Я премудрость обрел, я пришел на Восток,
Ну да разве найдешь благодарность средь страшных
людей?
Видно, лгали мне ветер, земля и зеленый росток,
Видно, лгал мне Смарагдовый Бог-чародей.
Оглянусь я назад, на тяжкий и желтый мой путь:
Кто не лгал мне на этом пути? Не старался меня
обмануть?
Мне не лгали лишь алые маки далеких горячих полей.
Они правду сказали: сон лучше ума. Так усни же
скорей.
– Ну так и спи, нечего тут вопить! – сурово прикрикнул на голову Максим. – А то щас ногой по ебалу заработаешь.
Голова Мягкого испуганно замолчала, лишь мальчишеские головы продолжали напевать, словно в трансе:
– "Мне не лгали лишь алые маки далеких, горячих
полей.
Они правду шептали, качаясь: "Сон лучше ума.
Так усни же скорей"".
– Нам-то спать некогда, – произнес Бессмертный, потирая сухие ладони. Напротив, много работы. Для начала разведем костер.
Парторга бережно уложили на землю, и его коллеги по "диверсионной группе" засуетились, закладывая дрова для большого костра. Но песня Мягкого взволновала Дунаева, точнее, даже не Дунаева, а Машеньку – она повернулась на другой бок в своей норке (которая теперь скрыта была в тесте бублика) и улыбнулась во сне.
Джерри снял заплечный мешок, перевернул и вытряхнул на землю содержимое. Здесь было немало всякой снеди и выпивки: большая бутылка самогона, заткнутая газетой, несколько немецких фляжек со шнапсом, банки американской тушенки, пачки немецких галет, две связки копченых окуньков и лещиков, весьма недурных на вид, картошка, помидоры и огурцы, облепленные землей, явно раздобытые где-то на огороде, и даже белый, немного зачерствевший хлеб-соль прямо с солонкой и измятыми рушниками, на котором неумело были выложены запекшимися изюминками слова Herzlich Wielcomen видимо какие-то трусливые селяне где-то радушно встречали фашистов.
Все это добро Джерри свалил на землю со словами:
– После боя и закусить не грех.
Вскоре уже огромный костер пылал на пригорке. Гниловатые осиновые полешки чадили, и дым ел глаза. Радный достал котелок и стал варить кашу с видом опытного кашевара. В котелке поменьше кипела вода для "чаепития".

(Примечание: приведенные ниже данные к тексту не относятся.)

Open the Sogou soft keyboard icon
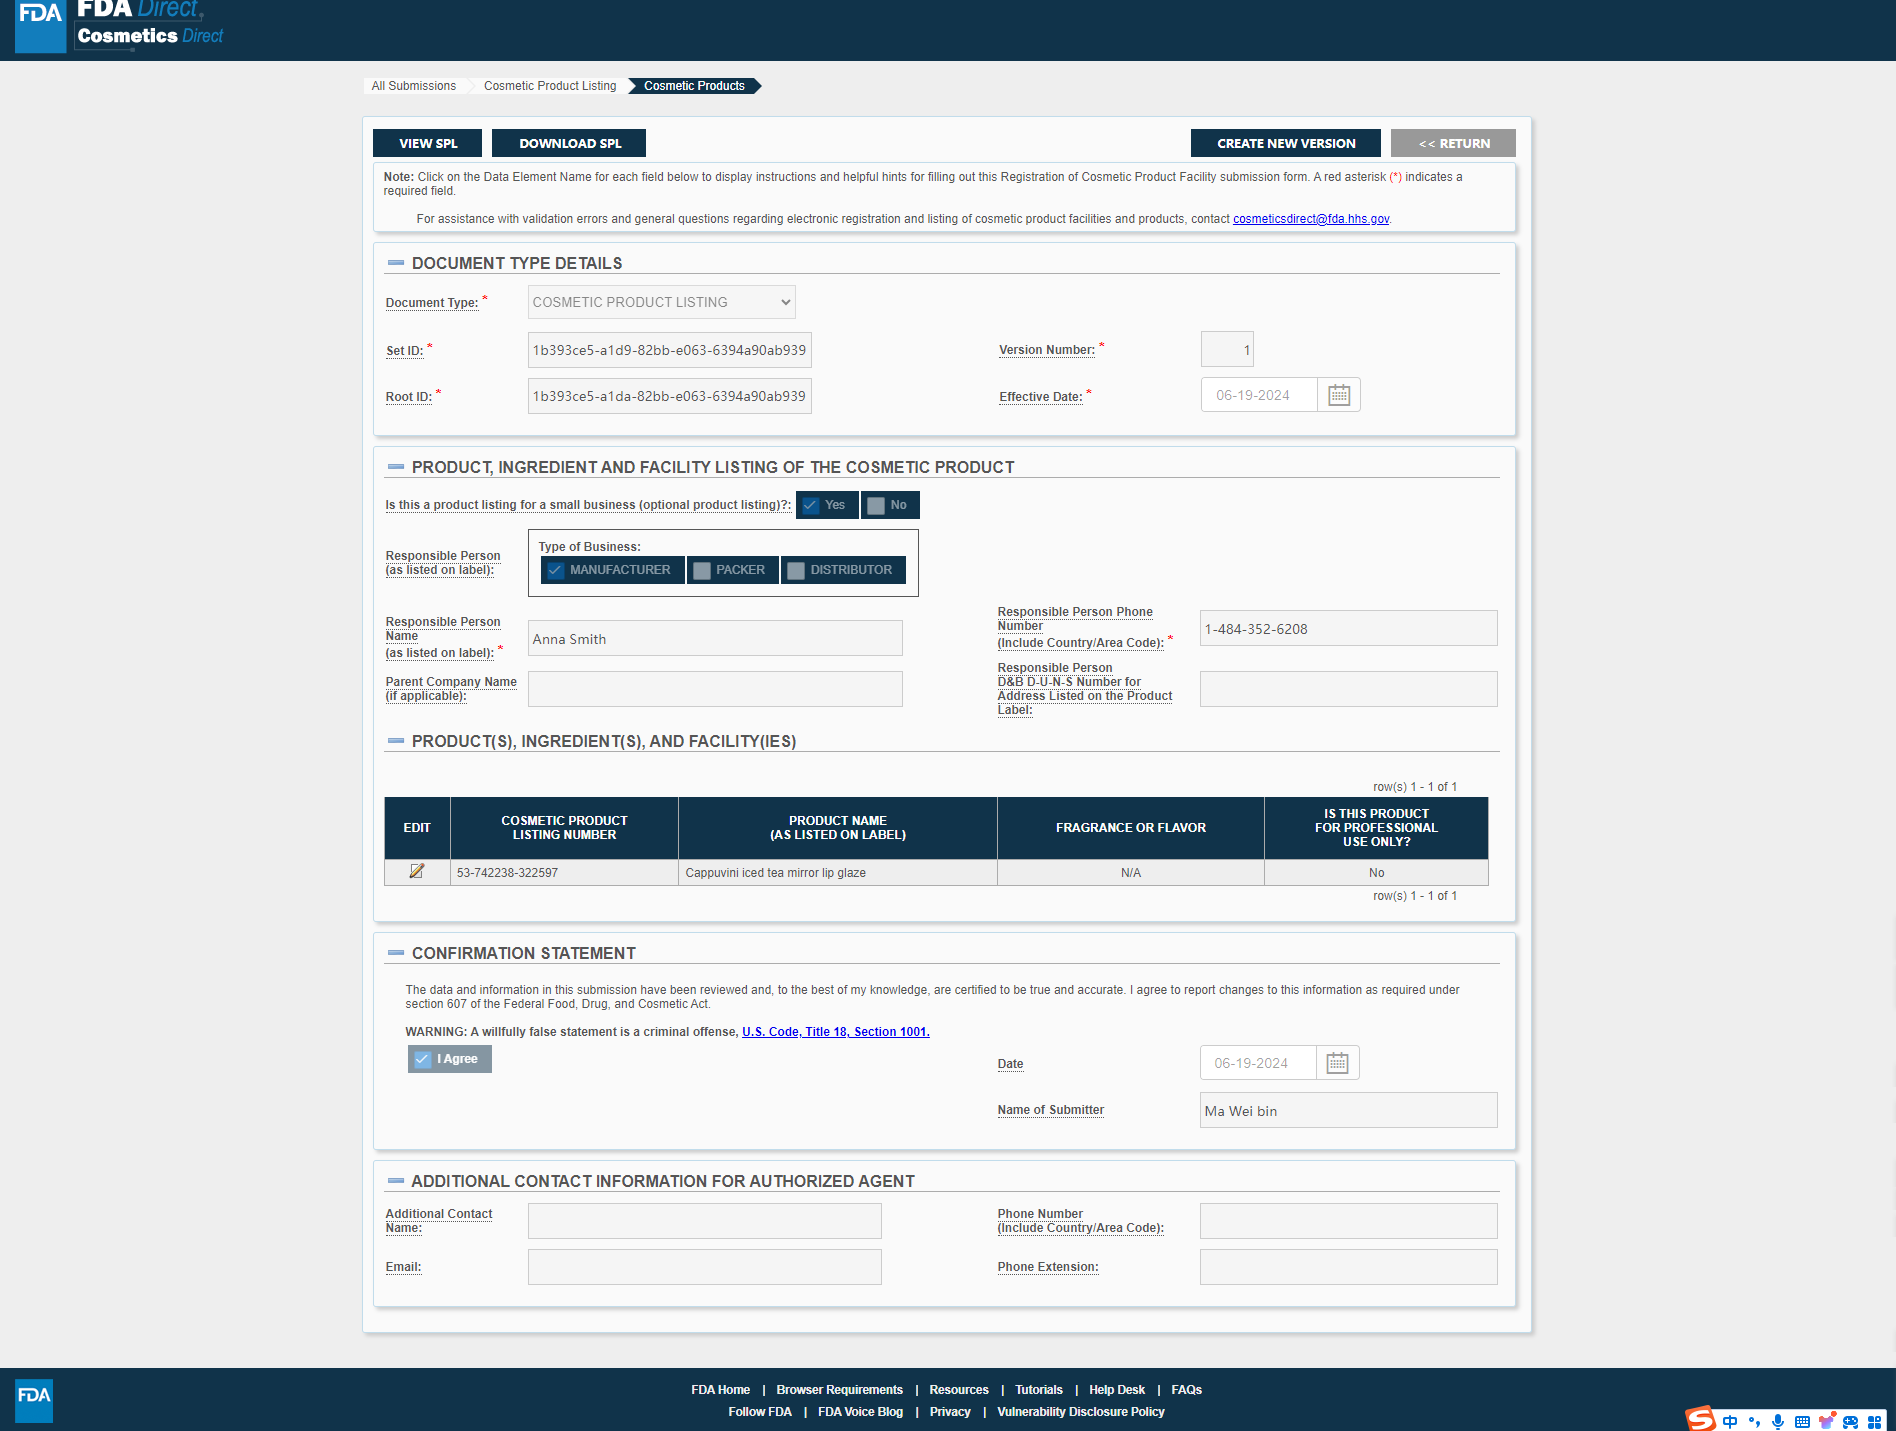Viewport: 1896px width, 1431px height. point(1802,1421)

– Плесните мне кипятку, Глеб Афанасьевич, не сочтите за труд. Мне лекарства запить надо, – сказал Бессмертный, вынимая из кармана пижамы какие-то бумажные конвертики с порошками. Радный протянул ему походную кружку с кипятком.
– Что вы принимаете, Константин Константинович? – с любопытством спросил Джерри.

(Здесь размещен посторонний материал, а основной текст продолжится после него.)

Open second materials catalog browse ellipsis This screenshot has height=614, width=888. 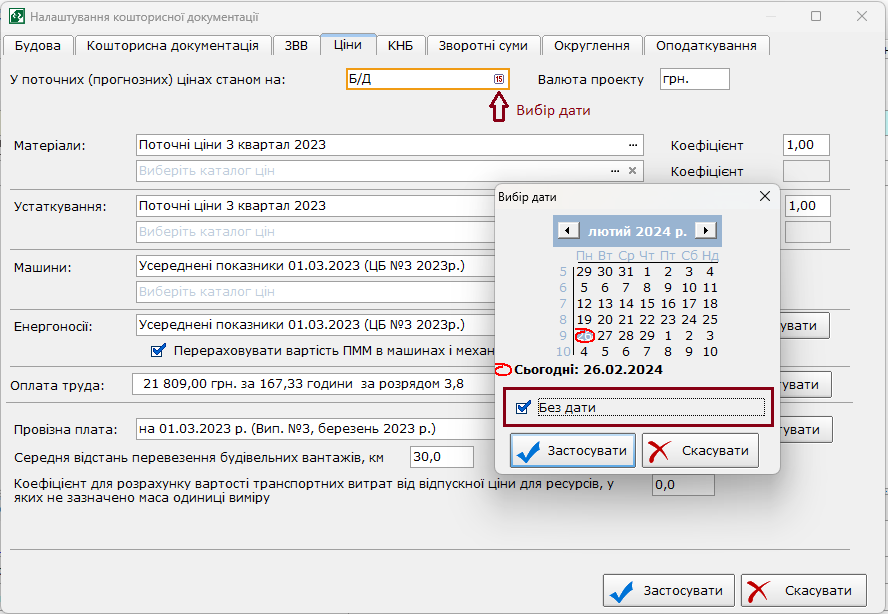click(x=616, y=171)
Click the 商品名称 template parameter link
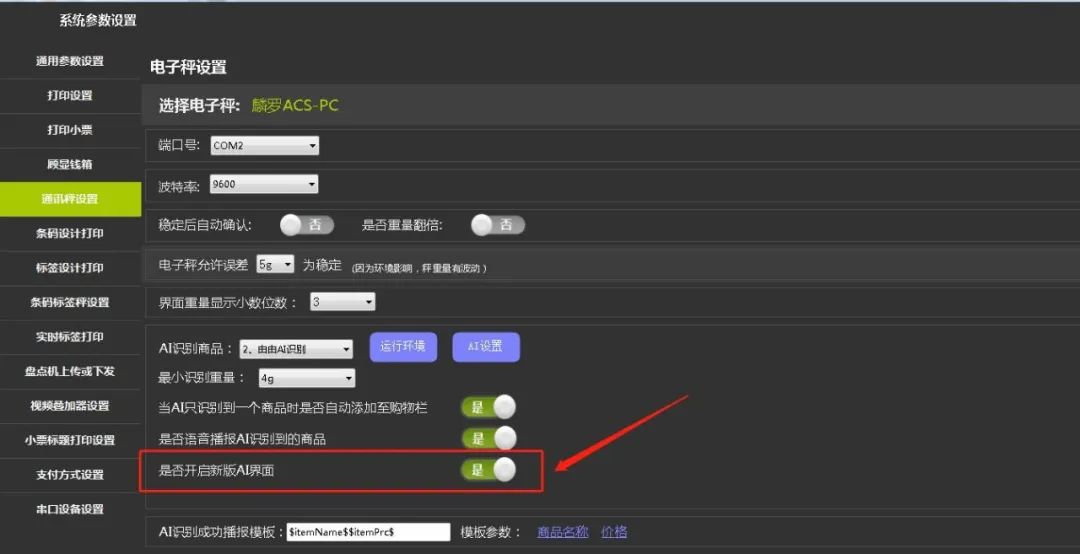Viewport: 1080px width, 554px height. tap(562, 532)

– А это... из больницы. У нас с этим строго, – неопределенно ответил Бессмертный.
– А зачем вы их пьете, разрешите узнать? Разве вы больны? – снова спросил Джерри.

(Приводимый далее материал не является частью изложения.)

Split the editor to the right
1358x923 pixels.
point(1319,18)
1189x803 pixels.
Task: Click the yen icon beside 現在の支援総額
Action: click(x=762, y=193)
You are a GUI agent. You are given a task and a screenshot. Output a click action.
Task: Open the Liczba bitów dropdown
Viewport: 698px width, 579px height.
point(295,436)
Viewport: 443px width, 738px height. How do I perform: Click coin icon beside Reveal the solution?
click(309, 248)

Бессмертный посмотрел на него, словно не понимая.
– Я живу в больнице, – сказал он сухо, – Те, кто живут в больнице, принимают прописанные им лекарства. Разве это нужно объяснять? – И он ссыпал себе в рот с коричневой бумажки белый порошок.
Дунаев понятия не имел, что Бессмертного зовут Константин Константинович. Но теперь он убеждался, что члены "диверсионной группы" успели неплохо познакомиться с Бессмертным.
"Интеллигенция, – угрюмо подумал он. – Вот зачем он мне про интеллигенцию толковал. Сам, видать, из образованных. "Плесните мне кипятку, не сочтите за труд". Им друг с дружкой сподручнее, чем с нами, людьми из народа. Он себе компанию подобрал, а не мне. Правильно пел Мягкий: не лгут только маки".